Still, he faced heated questions from others. The contrasting views on the Bernanke Fed are like a Rorschach test on the financial crisis.
A focal point at the hearing was the challenge known as "too big to fail." The financial system nearly collapsed last fall when some of the world's biggest banks seemed to be at risk of a simultaneous meltdown, amid fears that a run on banks by investors was spreading. Bernanke and other policymakers decided that those firms were so important they could not be allowed to fail. But a long-known problem is that bailouts can breed "moral hazard," the risk that large banks will behave irresponsibly again, based on the expectation that bailouts will occur when needed.
Reinforced 'too big to fail'?
In response to a question Thursday, Bernanke said this is "perhaps the central issue in financial reform."
Yet Bernanke also supported last year's bailouts, which may represent a historic expansion of the "too big to fail" problem.
The nation's largest banks haven't become any smaller as a result of the crisis. Through mergers, in fact, some of the largest banks such as JPMorgan Chase and Bank of America are now even bigger. And the notion that they can get bailed out in a crisis has been reinforced.
Now, the Senate and House are considering legislation to revise the way banks are regulated. It's possible that the Fed will come out of the process with expanded power, despite what critics see as lax supervision of large banks before the crisis. It's unclear, moreover, whether the reforms will prevent bailouts the next time a credit boom goes bust.
"The only way to [solve 'too big to fail'] is to find a way to let those firms fail," Bernanke said.
He said legislation could achieve this end, by creating a resolution process for large institutions, much as the Federal Deposit Insurance Corp. now does with smaller banks that get into trouble.
Sometimes this FDIC process involves closing banks down in a controlled way or selling them to new owners after stripping out bad loans.
Bernanke said creditors and shareholders of large and complex firm could be forced to take losses under this new system, without disrupting the financial system.

Data section:
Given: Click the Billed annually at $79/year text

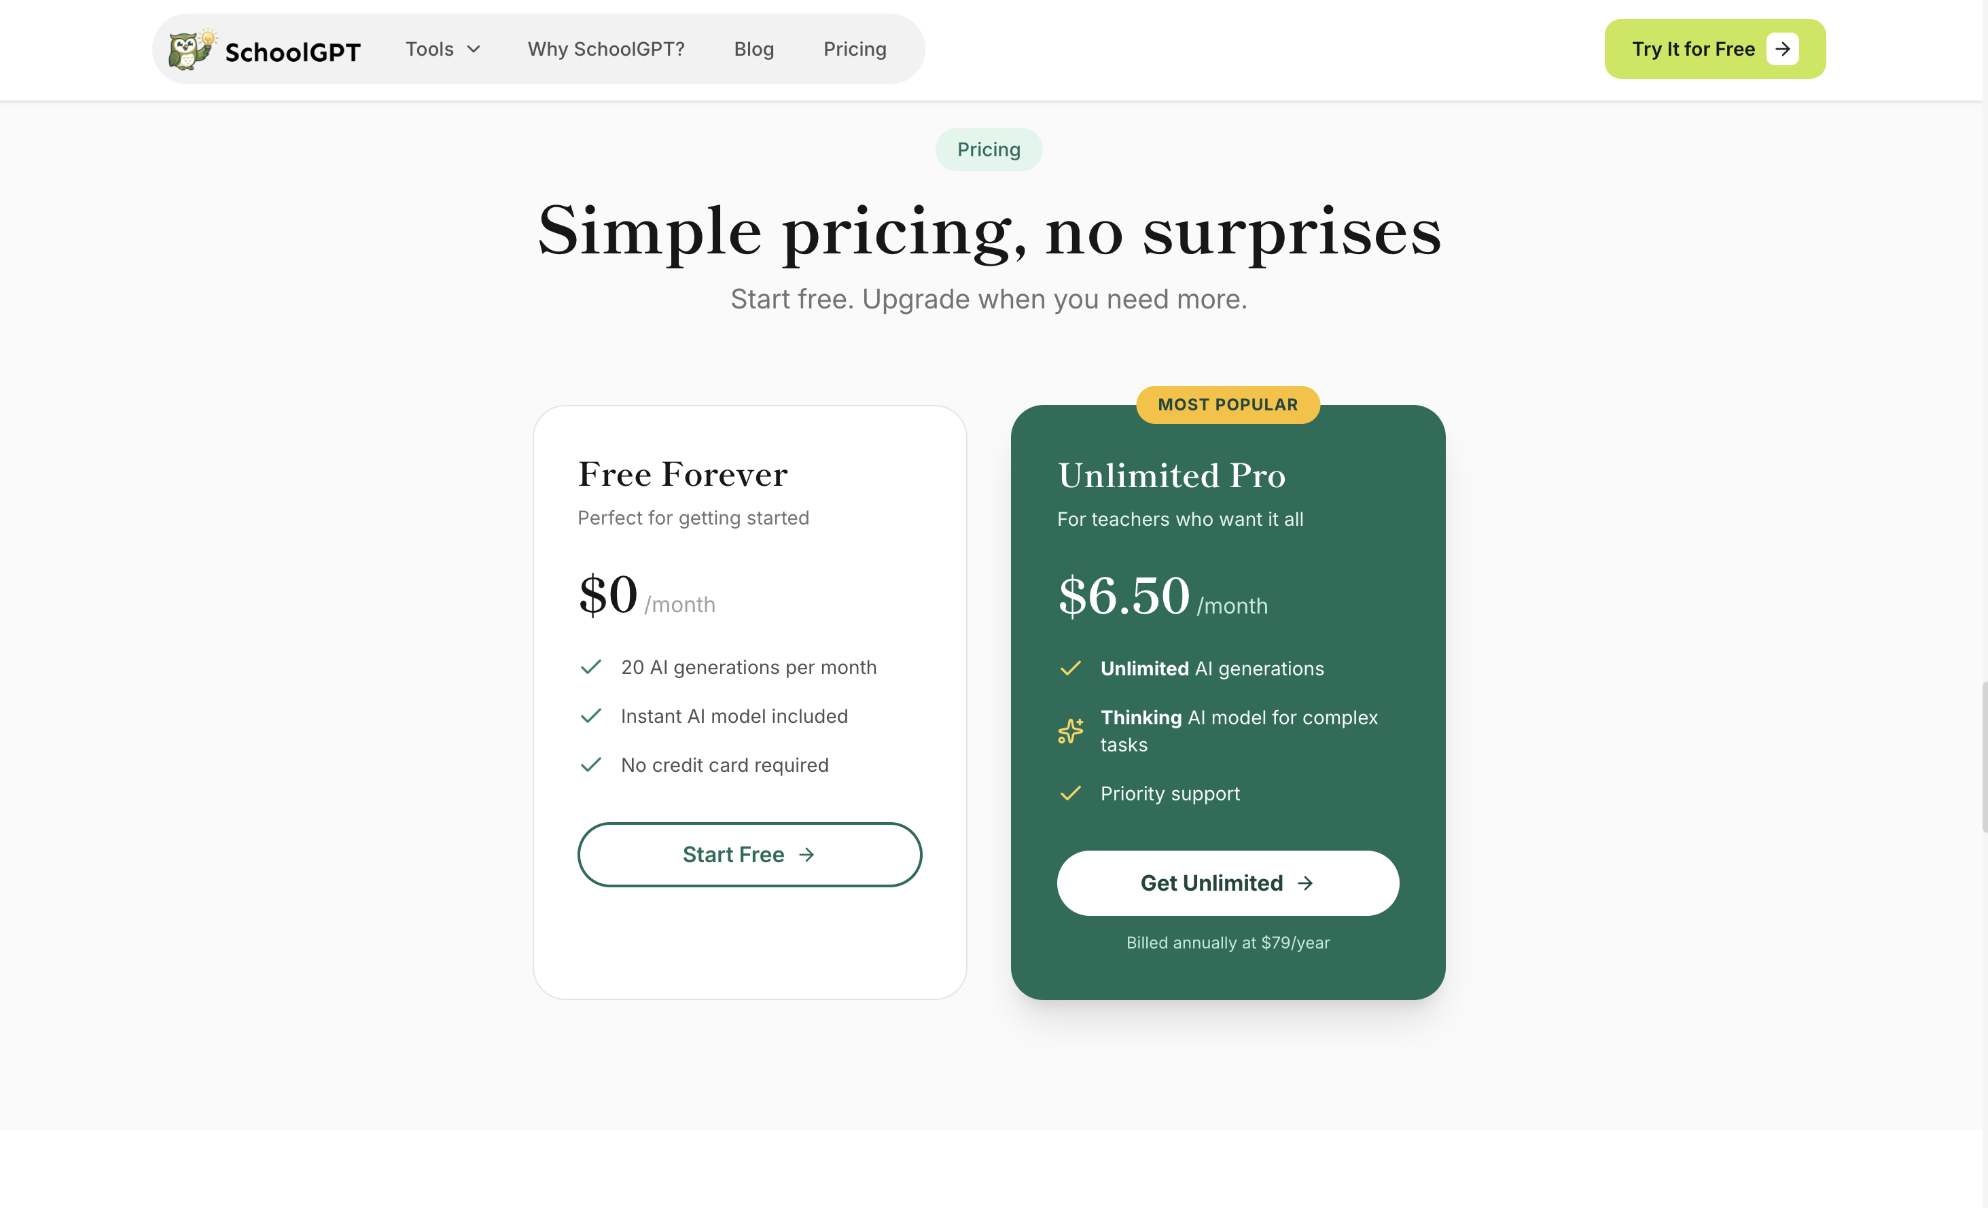Looking at the screenshot, I should click(1227, 942).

Requirements: Reproduce the passage above about Bernanke and bank bailouts word for word, starting at "Reinforced 'too big" and continuing up to and including "has been reinforced.".

Written response:
Reinforced 'too big to fail'?
In response to a question Thursday, Bernanke said this is "perhaps the central issue in financial reform."
Yet Bernanke also supported last year's bailouts, which may represent a historic expansion of the "too big to fail" problem.
The nation's largest banks haven't become any smaller as a result of the crisis. Through mergers, in fact, some of the largest banks such as JPMorgan Chase and Bank of America are now even bigger. And the notion that they can get bailed out in a crisis has been reinforced.